Department of Psychology, Stanford University, Stanford, CA, 94305, USA.
Psychology Department, University of Oregon, Eugene, OR, 97401, USA.
Nat Commun. 2020 Apr 28;11(1):2053. doi: 10.1038/s41467-020-15928-z.
Goal-directed behavior requires the representation of a task-set that defines the task-relevance of stimuli and guides stimulus-action mappings. Past experience provides one source of knowledge about likely task demands in the present, with learning enabling future predictions about anticipated demands. We examine whether spatial contexts serve to cue retrieval of associated task demands (e.g., context A and B probabilistically cue retrieval of task demands X and Y, respectively), and the role of the hippocampus and dorsolateral prefrontal cortex (dlPFC) in mediating such retrieval. Using 3D virtual environments, we induce context-task demand probabilistic associations and find that learned associations affect goal-directed behavior. Concurrent fMRI data reveal that, upon entering a context, differences between hippocampal representations of contexts (i.e., neural pattern separability) predict proactive retrieval of the probabilistically dominant associated task demand, which is reinstated in dlPFC. These findings reveal how hippocampal-prefrontal interactions support memory-guided cognitive control and adaptive behavior.

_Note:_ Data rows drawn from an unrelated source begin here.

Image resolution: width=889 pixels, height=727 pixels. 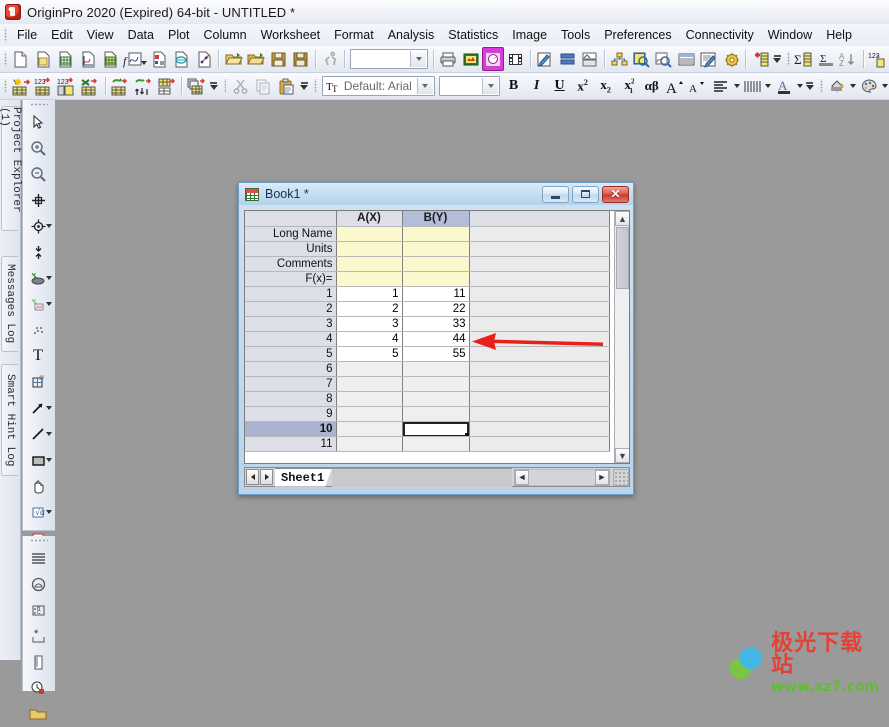 I want to click on lines-icon, so click(x=38, y=558).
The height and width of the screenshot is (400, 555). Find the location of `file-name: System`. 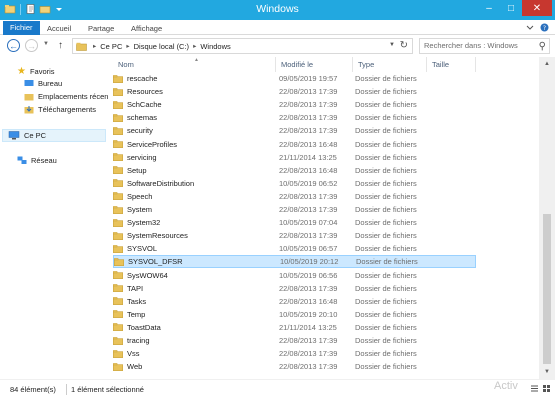

file-name: System is located at coordinates (207, 210).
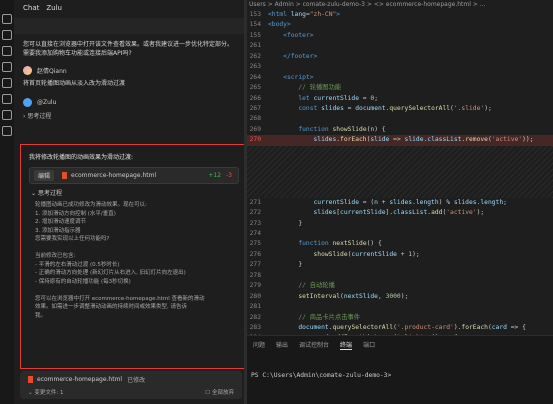  Describe the element at coordinates (58, 230) in the screenshot. I see `answer-line: 3. 添加滑动指示器` at that location.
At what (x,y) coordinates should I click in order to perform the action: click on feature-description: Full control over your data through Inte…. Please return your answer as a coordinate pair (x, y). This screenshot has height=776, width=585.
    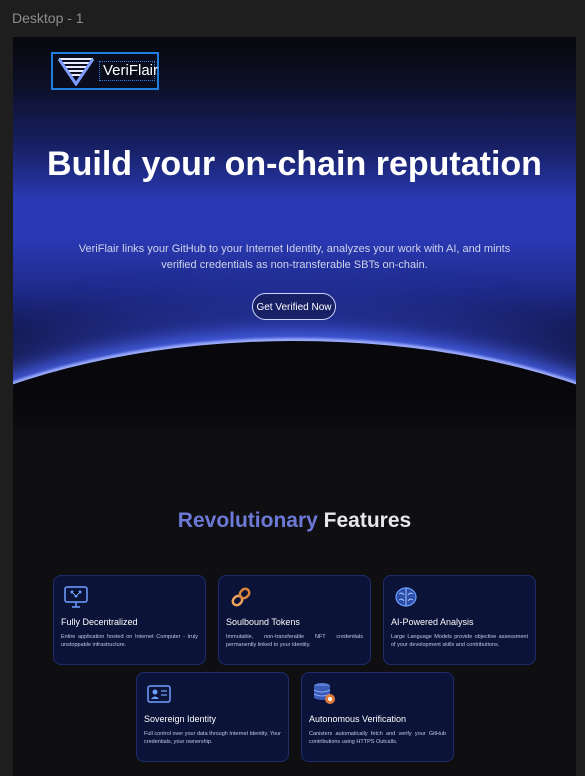
    Looking at the image, I should click on (212, 738).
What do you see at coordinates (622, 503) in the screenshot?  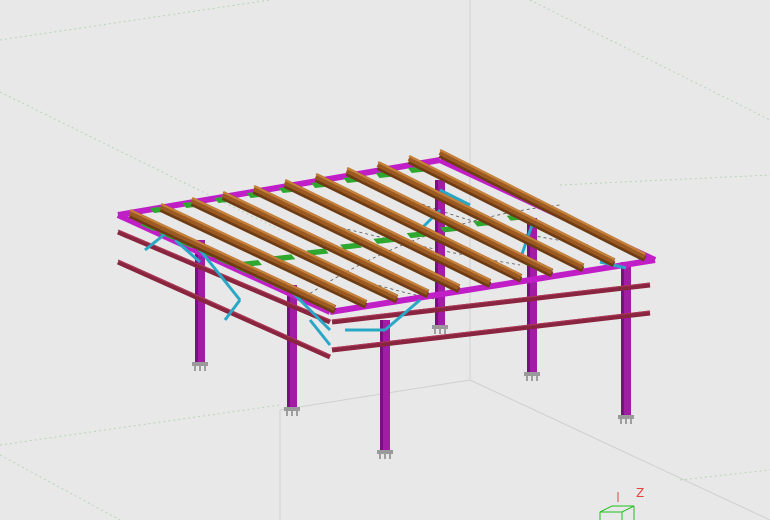 I see `axis-gizmo: Z` at bounding box center [622, 503].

目标导向行为需要对任务集进行表示,该任务集定义了刺激的任务相关性,并指导刺激-动作映射。过去的经验提供了一种关于当前可能任务需求的知识来源,学习使人们能够对预期的需求进行未来预测。我们研究了空间背景是否有助于提示检索相关的任务需求(例如,背景 A 和 B 分别概率性地提示检索任务需求 X 和 Y),以及海马体和背外侧前额叶皮层(dlPFC)在介导这种检索中的作用。使用 3D 虚拟环境,我们诱导了上下文-任务需求的概率关联,并发现学习到的关联会影响目标导向行为。同时进行的 fMRI 数据显示,进入一个背景后,海马体对背景的表示(即神经模式可分离性)之间的差异可以预测与概率上占主导地位的相关任务需求的主动检索,这种需求在 dlPFC 中得到恢复。这些发现揭示了海马体-前额叶相互作用如何支持记忆引导的认知控制和适应性行为。